_WORK TO COMPLETE_
Rewrite the entries below as a Markdown table with the columns Row and Line, giving each line its own numbered row and leaving out blank lines.
────
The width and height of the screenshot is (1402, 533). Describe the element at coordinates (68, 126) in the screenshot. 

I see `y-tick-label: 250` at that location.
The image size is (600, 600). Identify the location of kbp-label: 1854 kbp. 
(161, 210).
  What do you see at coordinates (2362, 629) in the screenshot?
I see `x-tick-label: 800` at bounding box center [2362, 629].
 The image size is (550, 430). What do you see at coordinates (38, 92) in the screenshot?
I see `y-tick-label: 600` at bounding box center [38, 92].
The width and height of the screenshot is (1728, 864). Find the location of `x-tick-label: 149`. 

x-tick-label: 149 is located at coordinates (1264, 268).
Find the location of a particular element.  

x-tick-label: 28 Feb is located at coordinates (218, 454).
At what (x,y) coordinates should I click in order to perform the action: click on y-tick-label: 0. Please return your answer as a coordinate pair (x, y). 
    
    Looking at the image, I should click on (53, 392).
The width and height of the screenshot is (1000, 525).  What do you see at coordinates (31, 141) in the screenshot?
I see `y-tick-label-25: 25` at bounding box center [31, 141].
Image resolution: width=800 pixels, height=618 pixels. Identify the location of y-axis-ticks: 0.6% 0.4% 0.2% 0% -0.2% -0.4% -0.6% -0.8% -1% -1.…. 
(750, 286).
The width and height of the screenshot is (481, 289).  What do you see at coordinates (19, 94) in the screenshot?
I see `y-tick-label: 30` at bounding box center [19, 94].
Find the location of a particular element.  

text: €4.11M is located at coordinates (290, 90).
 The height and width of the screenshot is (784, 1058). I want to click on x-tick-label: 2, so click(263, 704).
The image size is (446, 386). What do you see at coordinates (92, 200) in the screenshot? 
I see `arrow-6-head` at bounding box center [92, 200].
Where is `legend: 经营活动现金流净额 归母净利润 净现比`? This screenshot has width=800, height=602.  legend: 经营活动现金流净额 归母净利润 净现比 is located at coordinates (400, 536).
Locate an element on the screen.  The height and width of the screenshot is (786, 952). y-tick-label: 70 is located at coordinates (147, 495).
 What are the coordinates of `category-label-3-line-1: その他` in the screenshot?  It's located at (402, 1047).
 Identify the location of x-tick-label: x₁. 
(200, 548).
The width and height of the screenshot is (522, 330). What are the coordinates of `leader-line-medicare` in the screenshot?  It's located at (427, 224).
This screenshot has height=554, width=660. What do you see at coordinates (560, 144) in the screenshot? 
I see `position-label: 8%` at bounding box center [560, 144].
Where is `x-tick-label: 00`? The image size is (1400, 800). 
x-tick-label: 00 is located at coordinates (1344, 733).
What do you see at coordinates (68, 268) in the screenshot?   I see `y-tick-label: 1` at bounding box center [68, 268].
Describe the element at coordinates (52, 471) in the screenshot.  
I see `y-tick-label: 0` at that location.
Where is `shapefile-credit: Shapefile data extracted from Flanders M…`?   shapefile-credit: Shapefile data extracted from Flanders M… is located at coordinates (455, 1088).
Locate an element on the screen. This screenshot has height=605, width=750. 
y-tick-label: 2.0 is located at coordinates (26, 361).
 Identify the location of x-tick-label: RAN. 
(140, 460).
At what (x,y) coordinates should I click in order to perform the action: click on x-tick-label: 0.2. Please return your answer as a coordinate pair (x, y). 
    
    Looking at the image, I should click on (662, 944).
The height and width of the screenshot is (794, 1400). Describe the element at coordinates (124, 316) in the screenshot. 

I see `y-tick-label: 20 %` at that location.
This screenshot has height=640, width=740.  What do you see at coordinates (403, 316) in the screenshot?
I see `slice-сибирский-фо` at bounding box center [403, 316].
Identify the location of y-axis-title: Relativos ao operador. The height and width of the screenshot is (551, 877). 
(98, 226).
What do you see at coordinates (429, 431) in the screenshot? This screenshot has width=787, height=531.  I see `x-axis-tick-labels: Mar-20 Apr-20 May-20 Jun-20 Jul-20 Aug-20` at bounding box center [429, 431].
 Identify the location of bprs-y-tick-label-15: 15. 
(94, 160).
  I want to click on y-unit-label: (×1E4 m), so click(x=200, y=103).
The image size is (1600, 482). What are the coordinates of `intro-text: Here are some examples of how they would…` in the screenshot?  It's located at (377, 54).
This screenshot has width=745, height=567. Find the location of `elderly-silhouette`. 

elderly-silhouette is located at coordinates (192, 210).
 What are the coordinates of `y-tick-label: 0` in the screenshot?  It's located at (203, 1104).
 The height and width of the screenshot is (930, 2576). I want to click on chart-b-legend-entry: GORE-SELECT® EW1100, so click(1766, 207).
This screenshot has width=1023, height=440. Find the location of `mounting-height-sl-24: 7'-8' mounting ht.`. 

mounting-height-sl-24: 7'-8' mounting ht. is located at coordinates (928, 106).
────
_EXERCISE OUTPUT_
| Row | Line |
|---|---|
| 1 | The width and height of the screenshot is (1402, 533). Describe the element at coordinates (68, 126) in the screenshot.  |
| 2 | I see `y-tick-label: 250` at that location. |
| 3 | The image size is (600, 600). Identify the location of kbp-label: 1854 kbp.  |
| 4 | (161, 210). |
| 5 |   What do you see at coordinates (2362, 629) in the screenshot? |
| 6 | I see `x-tick-label: 800` at bounding box center [2362, 629]. |
| 7 |  The image size is (550, 430). What do you see at coordinates (38, 92) in the screenshot? |
| 8 | I see `y-tick-label: 600` at bounding box center [38, 92]. |
| 9 | The width and height of the screenshot is (1728, 864). Find the location of `x-tick-label: 149`.  |
| 10 | x-tick-label: 149 is located at coordinates (1264, 268). |
| 11 | Find the location of a particular element.   |
| 12 | x-tick-label: 28 Feb is located at coordinates (218, 454). |
| 13 | At what (x,y) coordinates should I click in order to perform the action: click on y-tick-label: 0. Please return your answer as a coordinate pair (x, y).  |
| 14 |     Looking at the image, I should click on (53, 392). |
| 15 | The width and height of the screenshot is (1000, 525).  What do you see at coordinates (31, 141) in the screenshot? |
| 16 | I see `y-tick-label-25: 25` at bounding box center [31, 141]. |
| 17 | Image resolution: width=800 pixels, height=618 pixels. Identify the location of y-axis-ticks: 0.6% 0.4% 0.2% 0% -0.2% -0.4% -0.6% -0.8% -1% -1.….  |
| 18 | (750, 286). |
| 19 | The width and height of the screenshot is (481, 289).  What do you see at coordinates (19, 94) in the screenshot? |
| 20 | I see `y-tick-label: 30` at bounding box center [19, 94]. |
| 21 | Find the location of a particular element.   |
| 22 | text: €4.11M is located at coordinates (290, 90). |
| 23 |  The height and width of the screenshot is (784, 1058). I want to click on x-tick-label: 2, so click(263, 704). |
| 24 | The image size is (446, 386). What do you see at coordinates (92, 200) in the screenshot?  |
| 25 | I see `arrow-6-head` at bounding box center [92, 200]. |
| 26 | Where is `legend: 经营活动现金流净额 归母净利润 净现比`? This screenshot has width=800, height=602.  legend: 经营活动现金流净额 归母净利润 净现比 is located at coordinates (400, 536). |
| 27 | Locate an element on the screen.  The height and width of the screenshot is (786, 952). y-tick-label: 70 is located at coordinates (147, 495). |
| 28 |  What are the coordinates of `category-label-3-line-1: その他` in the screenshot?  It's located at (402, 1047). |
| 29 |  Identify the location of x-tick-label: x₁.  |
| 30 | (200, 548). |
| 31 | The width and height of the screenshot is (522, 330). What are the coordinates of `leader-line-medicare` in the screenshot?  It's located at (427, 224). |
| 32 | This screenshot has height=554, width=660. What do you see at coordinates (560, 144) in the screenshot?  |
| 33 | I see `position-label: 8%` at bounding box center [560, 144]. |
| 34 | Where is `x-tick-label: 00`? The image size is (1400, 800).  |
| 35 | x-tick-label: 00 is located at coordinates (1344, 733). |
| 36 | What do you see at coordinates (68, 268) in the screenshot?   I see `y-tick-label: 1` at bounding box center [68, 268]. |
| 37 | Describe the element at coordinates (52, 471) in the screenshot.   |
| 38 | I see `y-tick-label: 0` at that location. |
| 39 | Where is `shapefile-credit: Shapefile data extracted from Flanders M…`?   shapefile-credit: Shapefile data extracted from Flanders M… is located at coordinates (455, 1088). |
| 40 | Locate an element on the screen. This screenshot has height=605, width=750.  |
| 41 | y-tick-label: 2.0 is located at coordinates (26, 361). |
| 42 |  Identify the location of x-tick-label: RAN.  |
| 43 | (140, 460). |
| 44 | At what (x,y) coordinates should I click in order to perform the action: click on x-tick-label: 0.2. Please return your answer as a coordinate pair (x, y).  |
| 45 |     Looking at the image, I should click on (662, 944). |
| 46 | The height and width of the screenshot is (794, 1400). Describe the element at coordinates (124, 316) in the screenshot.  |
| 47 | I see `y-tick-label: 20 %` at that location. |
| 48 | This screenshot has height=640, width=740.  What do you see at coordinates (403, 316) in the screenshot? |
| 49 | I see `slice-сибирский-фо` at bounding box center [403, 316]. |
| 50 | Identify the location of y-axis-title: Relativos ao operador. The height and width of the screenshot is (551, 877).  |
| 51 | (98, 226). |
| 52 | What do you see at coordinates (429, 431) in the screenshot? This screenshot has width=787, height=531.  I see `x-axis-tick-labels: Mar-20 Apr-20 May-20 Jun-20 Jul-20 Aug-20` at bounding box center [429, 431]. |
| 53 |  Identify the location of bprs-y-tick-label-15: 15.  |
| 54 | (94, 160). |
| 55 |   I want to click on y-unit-label: (×1E4 m), so click(x=200, y=103). |
| 56 | The image size is (1600, 482). What are the coordinates of `intro-text: Here are some examples of how they would…` in the screenshot?  It's located at (377, 54). |
| 57 | This screenshot has width=745, height=567. Find the location of `elderly-silhouette`.  |
| 58 | elderly-silhouette is located at coordinates (192, 210). |
| 59 |  What are the coordinates of `y-tick-label: 0` in the screenshot?  It's located at (203, 1104). |
| 60 |  The height and width of the screenshot is (930, 2576). I want to click on chart-b-legend-entry: GORE-SELECT® EW1100, so click(1766, 207). |
| 61 | This screenshot has width=1023, height=440. Find the location of `mounting-height-sl-24: 7'-8' mounting ht.`.  |
| 62 | mounting-height-sl-24: 7'-8' mounting ht. is located at coordinates (928, 106). |